> [Problem to solve] Report each line in the entries below that contains the string "toolbar", copying those lines in full.

> [Material to process]
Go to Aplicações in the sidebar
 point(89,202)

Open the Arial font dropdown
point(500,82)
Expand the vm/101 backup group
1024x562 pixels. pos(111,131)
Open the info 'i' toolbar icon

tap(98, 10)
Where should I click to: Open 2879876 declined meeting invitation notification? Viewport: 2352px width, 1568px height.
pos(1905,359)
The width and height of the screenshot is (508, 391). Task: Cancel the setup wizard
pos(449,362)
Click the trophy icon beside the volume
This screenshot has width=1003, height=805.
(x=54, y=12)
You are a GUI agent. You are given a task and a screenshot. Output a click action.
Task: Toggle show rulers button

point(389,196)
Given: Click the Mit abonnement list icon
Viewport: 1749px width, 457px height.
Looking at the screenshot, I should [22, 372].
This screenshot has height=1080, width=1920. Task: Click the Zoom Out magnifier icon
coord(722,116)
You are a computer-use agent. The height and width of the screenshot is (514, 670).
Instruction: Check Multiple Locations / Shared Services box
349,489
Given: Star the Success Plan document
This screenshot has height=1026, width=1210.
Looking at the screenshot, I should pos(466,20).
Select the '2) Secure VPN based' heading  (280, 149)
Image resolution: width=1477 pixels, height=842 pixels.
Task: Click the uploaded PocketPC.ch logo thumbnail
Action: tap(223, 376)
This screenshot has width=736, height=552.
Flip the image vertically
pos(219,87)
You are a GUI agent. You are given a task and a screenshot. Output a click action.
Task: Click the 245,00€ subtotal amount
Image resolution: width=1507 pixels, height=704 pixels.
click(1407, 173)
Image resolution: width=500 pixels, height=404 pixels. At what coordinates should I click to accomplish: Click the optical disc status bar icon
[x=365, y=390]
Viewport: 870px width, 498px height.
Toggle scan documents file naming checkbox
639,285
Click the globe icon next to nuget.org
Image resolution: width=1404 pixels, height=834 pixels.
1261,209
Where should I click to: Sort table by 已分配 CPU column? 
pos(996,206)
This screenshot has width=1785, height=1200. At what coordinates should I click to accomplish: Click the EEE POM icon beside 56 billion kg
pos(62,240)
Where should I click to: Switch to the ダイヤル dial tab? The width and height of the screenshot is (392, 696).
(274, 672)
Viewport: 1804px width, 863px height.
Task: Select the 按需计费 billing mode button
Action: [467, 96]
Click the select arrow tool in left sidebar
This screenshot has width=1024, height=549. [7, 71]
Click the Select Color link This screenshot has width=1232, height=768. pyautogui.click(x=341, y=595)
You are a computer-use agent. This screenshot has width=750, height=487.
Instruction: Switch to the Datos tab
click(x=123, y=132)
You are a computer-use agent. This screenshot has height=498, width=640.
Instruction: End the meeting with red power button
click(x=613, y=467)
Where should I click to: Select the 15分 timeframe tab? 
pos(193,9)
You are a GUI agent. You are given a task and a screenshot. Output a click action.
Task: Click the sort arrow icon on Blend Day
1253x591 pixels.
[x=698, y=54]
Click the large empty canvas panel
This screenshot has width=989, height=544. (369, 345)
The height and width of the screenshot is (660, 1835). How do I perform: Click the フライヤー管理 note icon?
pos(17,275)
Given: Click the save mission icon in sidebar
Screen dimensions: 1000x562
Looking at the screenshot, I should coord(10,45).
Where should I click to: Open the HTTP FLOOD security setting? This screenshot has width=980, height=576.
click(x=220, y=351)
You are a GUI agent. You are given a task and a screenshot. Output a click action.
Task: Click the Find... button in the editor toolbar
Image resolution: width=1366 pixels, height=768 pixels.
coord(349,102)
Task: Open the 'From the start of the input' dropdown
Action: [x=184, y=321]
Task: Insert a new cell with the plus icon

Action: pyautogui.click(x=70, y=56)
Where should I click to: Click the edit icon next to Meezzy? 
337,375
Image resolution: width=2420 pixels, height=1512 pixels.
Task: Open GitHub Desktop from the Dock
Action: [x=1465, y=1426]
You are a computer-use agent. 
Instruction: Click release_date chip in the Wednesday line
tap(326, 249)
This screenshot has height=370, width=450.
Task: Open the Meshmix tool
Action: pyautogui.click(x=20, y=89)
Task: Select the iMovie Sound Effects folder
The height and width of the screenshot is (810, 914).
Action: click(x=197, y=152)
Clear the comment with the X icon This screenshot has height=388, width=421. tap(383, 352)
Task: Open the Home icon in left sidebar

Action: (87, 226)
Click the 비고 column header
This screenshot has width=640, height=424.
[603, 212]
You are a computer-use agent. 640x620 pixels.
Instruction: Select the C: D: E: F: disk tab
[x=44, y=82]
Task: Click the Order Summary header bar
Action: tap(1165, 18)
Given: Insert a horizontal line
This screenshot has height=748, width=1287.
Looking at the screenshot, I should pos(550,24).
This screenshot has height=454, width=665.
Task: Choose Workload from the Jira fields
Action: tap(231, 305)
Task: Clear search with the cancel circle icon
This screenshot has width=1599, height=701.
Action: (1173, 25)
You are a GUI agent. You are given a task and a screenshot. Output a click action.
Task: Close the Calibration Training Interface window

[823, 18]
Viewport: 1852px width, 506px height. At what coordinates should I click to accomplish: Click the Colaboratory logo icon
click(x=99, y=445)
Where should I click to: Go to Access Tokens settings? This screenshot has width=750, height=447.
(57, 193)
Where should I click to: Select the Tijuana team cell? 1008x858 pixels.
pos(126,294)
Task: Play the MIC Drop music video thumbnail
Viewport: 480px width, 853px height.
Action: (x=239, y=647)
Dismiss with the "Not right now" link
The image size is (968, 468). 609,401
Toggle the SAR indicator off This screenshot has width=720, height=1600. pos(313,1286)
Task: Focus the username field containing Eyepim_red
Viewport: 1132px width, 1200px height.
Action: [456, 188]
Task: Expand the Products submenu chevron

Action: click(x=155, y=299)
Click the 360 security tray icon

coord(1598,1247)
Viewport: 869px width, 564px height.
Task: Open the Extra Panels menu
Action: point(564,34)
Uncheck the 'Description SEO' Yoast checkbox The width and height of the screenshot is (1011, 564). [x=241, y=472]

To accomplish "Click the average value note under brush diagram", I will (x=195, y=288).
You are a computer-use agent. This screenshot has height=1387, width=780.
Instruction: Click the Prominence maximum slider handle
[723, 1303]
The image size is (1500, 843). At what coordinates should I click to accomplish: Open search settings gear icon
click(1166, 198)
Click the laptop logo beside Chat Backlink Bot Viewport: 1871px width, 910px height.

> [Correct answer]
Open the info 'i' toolbar icon
Task: Click the Find... button in the editor toolbar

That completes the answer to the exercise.